Oil viscosity has everything to do with startup AND operating temp. You want your oil hot and your water cool, but you do not want the oil hot and thin where it looses oil pressure. If it is thinning so much then it is not encapsulating the foreign debris it is suspending from the engine surfaces as it lubricates.

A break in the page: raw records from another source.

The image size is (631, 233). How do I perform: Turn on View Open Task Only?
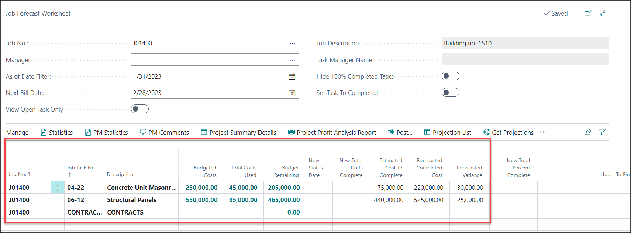139,109
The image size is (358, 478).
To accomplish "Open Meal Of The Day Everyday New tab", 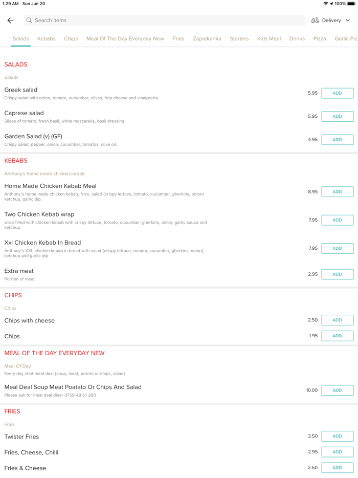I will (125, 39).
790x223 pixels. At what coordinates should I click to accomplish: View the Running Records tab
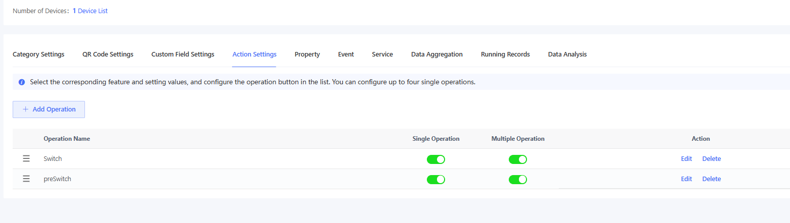[505, 54]
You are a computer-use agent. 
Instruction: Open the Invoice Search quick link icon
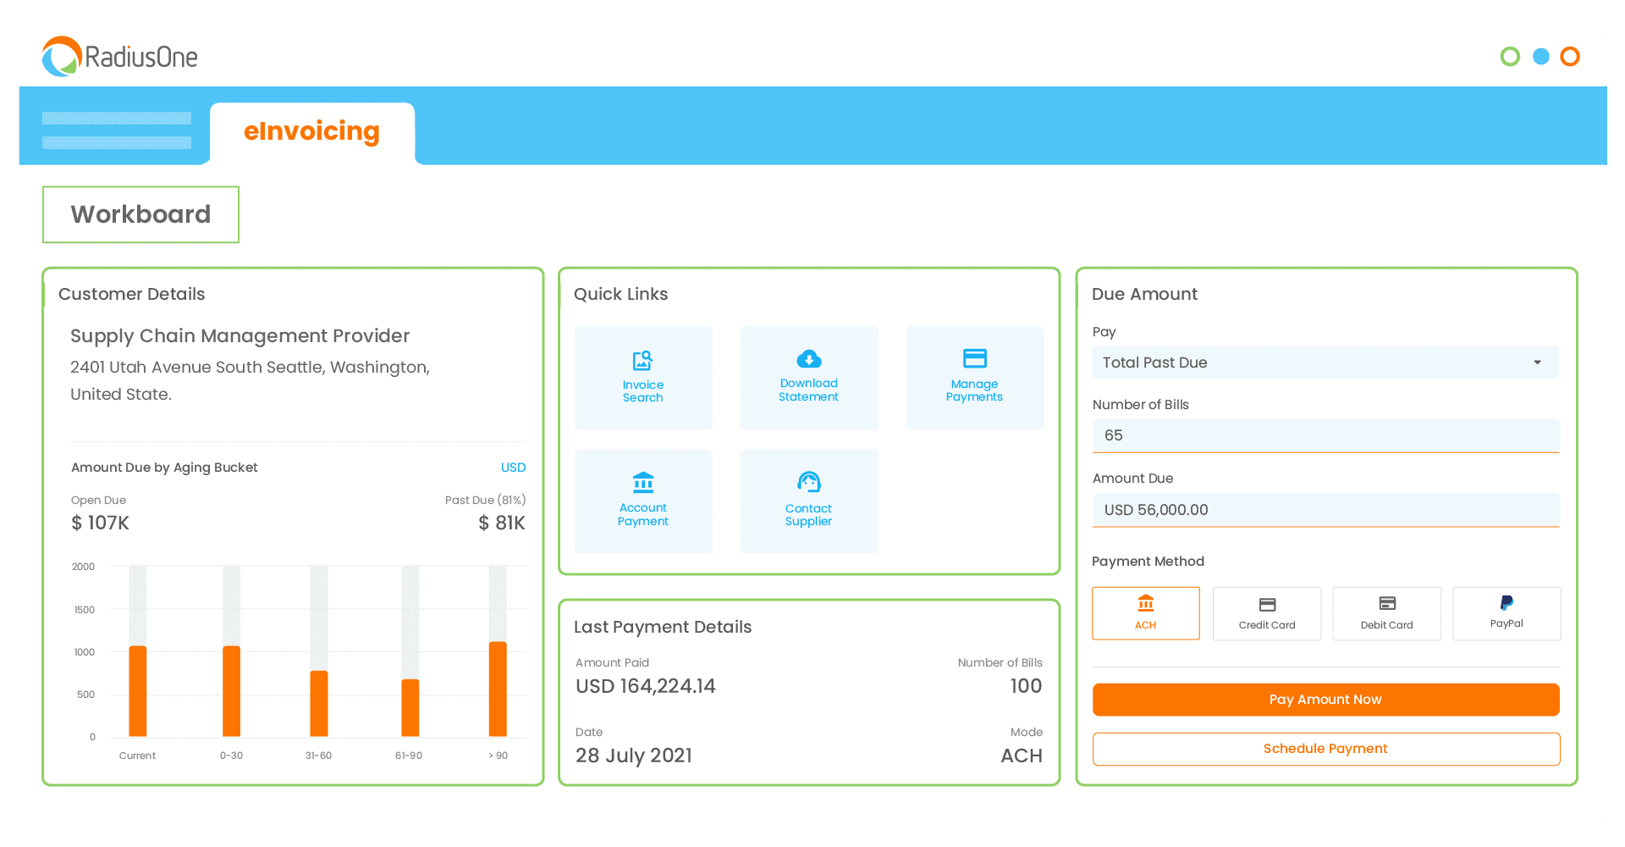pyautogui.click(x=642, y=361)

Oil does 3 things 1) lubricates, 2) cleans the motor internals by encapsulating dirty particules of metal, carbon, etc, and repeals moisture off of corrosin surfaces by keeping them with a petroleum bath. On #3, motors will produce moisture buildup strickly off of combustion. frequent short trips in a car are the worst tyoe of driving habits because if the oil does not get hot enough long enough for the moisture content in the crankcase to boil off, then you will have a build up and internal corrosion will reduce oil life since it will be encapsulating corrison particals of friction surfaces every time the motor heat cycles.

That is the main reason for matching a viscosity to a climate. Most cars do not live in sunny So Cal, nor do they ever see a race track with racing temps of engine strain. if you are in cold climates, but also run your car extremely hard, then you should really either do what i do and run a motor surface treatment to protect it at startup while having adequate viscosity for racing temps, or you should simply change the oil to a thincker one if you are going to a "track day" then change it back for the normal daily use in cold climate.

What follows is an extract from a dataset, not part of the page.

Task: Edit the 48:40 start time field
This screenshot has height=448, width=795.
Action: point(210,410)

This Polytron I run supposedly boast the ability to seriously dump a quart of water into the crankcase and not harm the motor- it would supposedly protect the engine friction surfaces with an impregnated layer (alot like a teflon coating) even when the motor is cold and not turning/spinning so as to protect the exposed surfaces to any water corrosion contact and resist wear on no lubricated cold startups- but Ill be damned if I would ever be so foolish to try it just for kicks.

Dearlove
08-22-2013, 10:07 PM
This Polytron I run supposedly boast the ability to seriously dump a quart of water into the crankcase and not harm the motor - but Ill be damned if I would ever be so foolish to try it just for kicks.

Do it




When we ran in new engines (aircraft piston engine) the oil we used was some shit that didn't carry carbon, also we never let the engine drop below ~25% rpm for the first few hours. Im sure there was more to the oil than that but i cared not for piston engine aircraft and now work solely on jet engines, which run full synthetics (pistons use mineral)

SnowwhiteMerc
08-23-2013, 07:35 AM
[QUOTE=RemoLexi;183430]I cannot say what viscosity to run in cold winters, that I would ask your local dealership or someone who is in similar climate.

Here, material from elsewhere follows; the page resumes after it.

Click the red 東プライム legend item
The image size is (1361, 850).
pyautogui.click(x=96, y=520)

NorCal or any part of CA 5w40 is fine. We don't have cold winters anywhere near as cold as the east coast does. And where I am- I consider myself lucky to see snow flakes once a year and watch them melt before hitting the ground. Our winters ain't shit. Lol[/QUOTE

LOL thanks bro, i wish i could say the same, i see at least 3 snow storms a year lol

Dearlove
08-23-2013, 08:54 AM
haha, until last year i'd never seen snow...

Vetruck
08-23-2013, 07:37 PM
haha, until last year i'd never seen snow...

You don't get out and party much

...lol.I was a 70's child

Vetruck
08-23-2013, 07:42 PM
Here's me a just a few seasons ago in good ol sunny Calif mountains on artificial snow pack at Mt High Ski Resort. Notice how clean the tree branches are and how sunny the sky is. Stuff gets icy though, alot of ski chatter doing about 60 mph there coming to a stop
http://youtu.be/gUk13qa6OP4

We do occationally get severve stormy years where we can get quite a substantial natural snow pack- sometimes in upwards of 10 feet, but has been more rare the last decade.

On the subject of oil, when I have a car sit in conditions like this all day in freezing or near freezing conditions, I will pull the coil wire and crank the car 3 times for about 15 seconds each to prime the motor with oil, then put the coil wire back on before firing the motor. I also do this to cars when I do an oil change. I will crank the engine several times without spark to ge tthe oilpump full and pumping through the motor before it actually fires the cylinders- Basic prelubing before startup.